Everything in the entries except the pictures must be duplicated exactly.
--- RECORD EXCERPTS ---
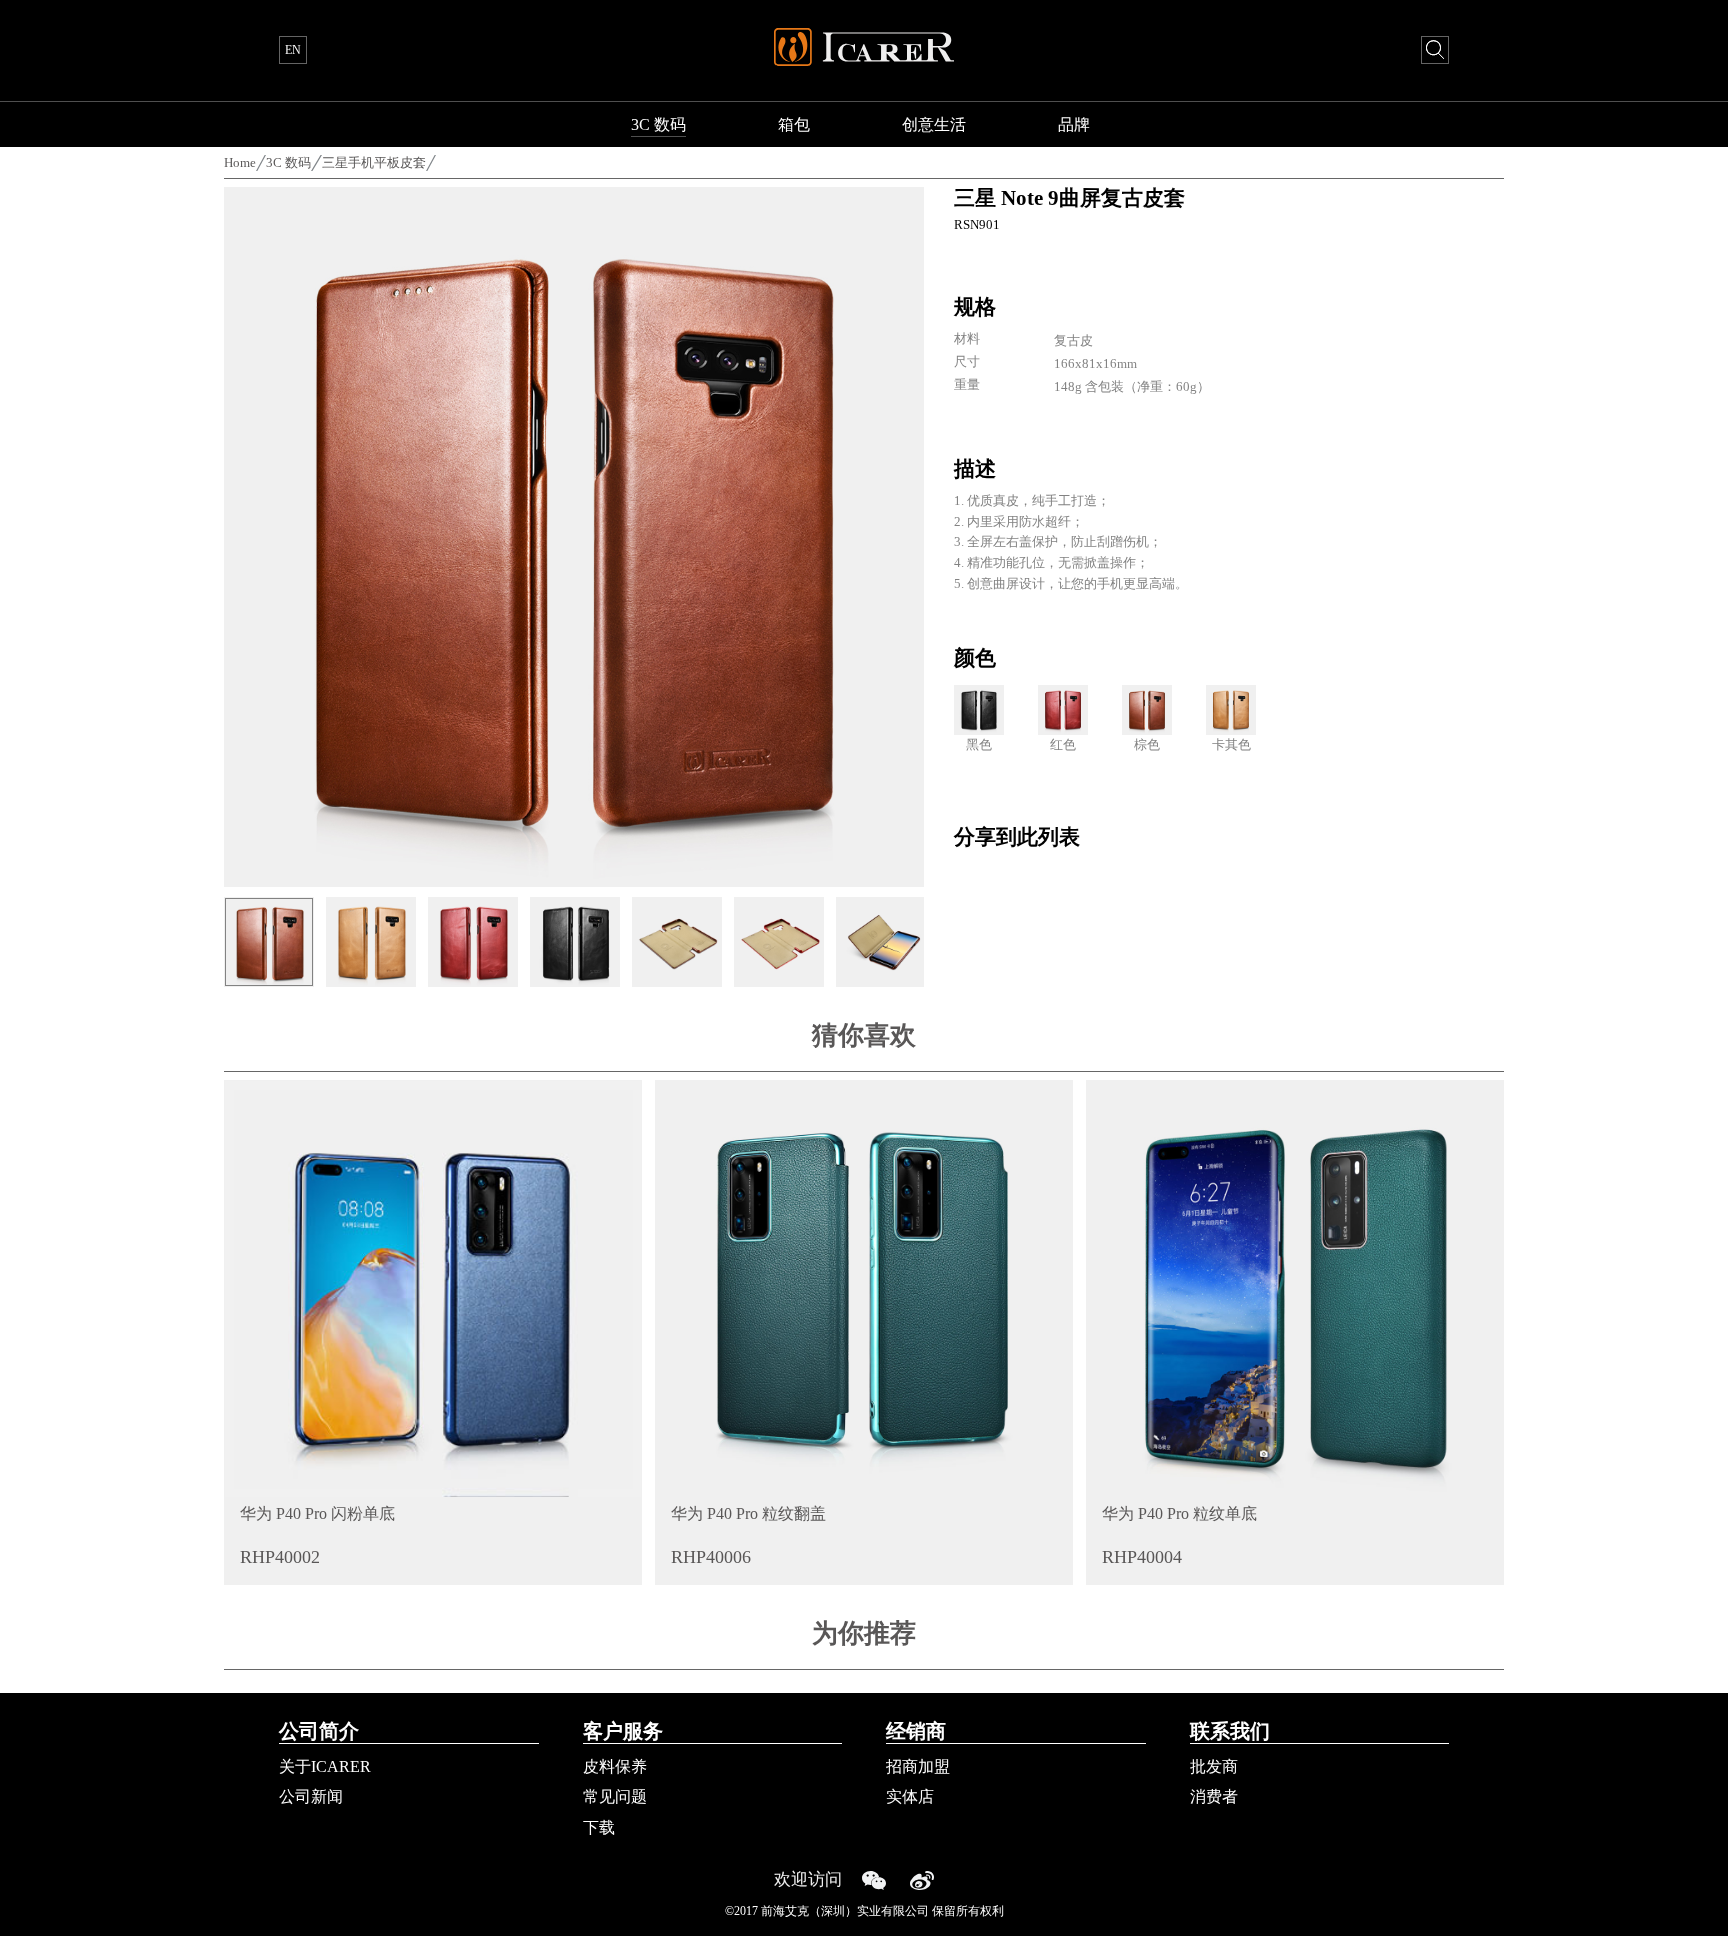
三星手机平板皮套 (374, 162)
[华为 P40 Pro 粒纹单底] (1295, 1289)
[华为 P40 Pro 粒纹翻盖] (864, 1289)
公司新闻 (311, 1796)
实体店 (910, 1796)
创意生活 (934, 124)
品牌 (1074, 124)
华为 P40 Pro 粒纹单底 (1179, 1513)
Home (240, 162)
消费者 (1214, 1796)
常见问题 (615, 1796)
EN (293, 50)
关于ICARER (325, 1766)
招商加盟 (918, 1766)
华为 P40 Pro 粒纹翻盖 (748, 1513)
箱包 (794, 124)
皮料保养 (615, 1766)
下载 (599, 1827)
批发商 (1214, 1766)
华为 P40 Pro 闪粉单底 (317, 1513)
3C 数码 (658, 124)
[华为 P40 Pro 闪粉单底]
---
- [PROBLEM SOLUTION]
三星手机平板皮套 (374, 162)
[华为 P40 Pro 粒纹单底] (1295, 1289)
[华为 P40 Pro 粒纹翻盖] (864, 1289)
公司新闻 (311, 1796)
实体店 (910, 1796)
创意生活 (934, 124)
品牌 (1074, 124)
华为 P40 Pro 粒纹单底 (1179, 1513)
Home (240, 162)
消费者 (1214, 1796)
常见问题 (615, 1796)
EN (293, 50)
关于ICARER (325, 1766)
招商加盟 (918, 1766)
华为 P40 Pro 粒纹翻盖 (748, 1513)
箱包 (794, 124)
皮料保养 (615, 1766)
下载 (599, 1827)
批发商 (1214, 1766)
华为 P40 Pro 闪粉单底 (317, 1513)
3C 数码 (658, 124)
[华为 P40 Pro 闪粉单底]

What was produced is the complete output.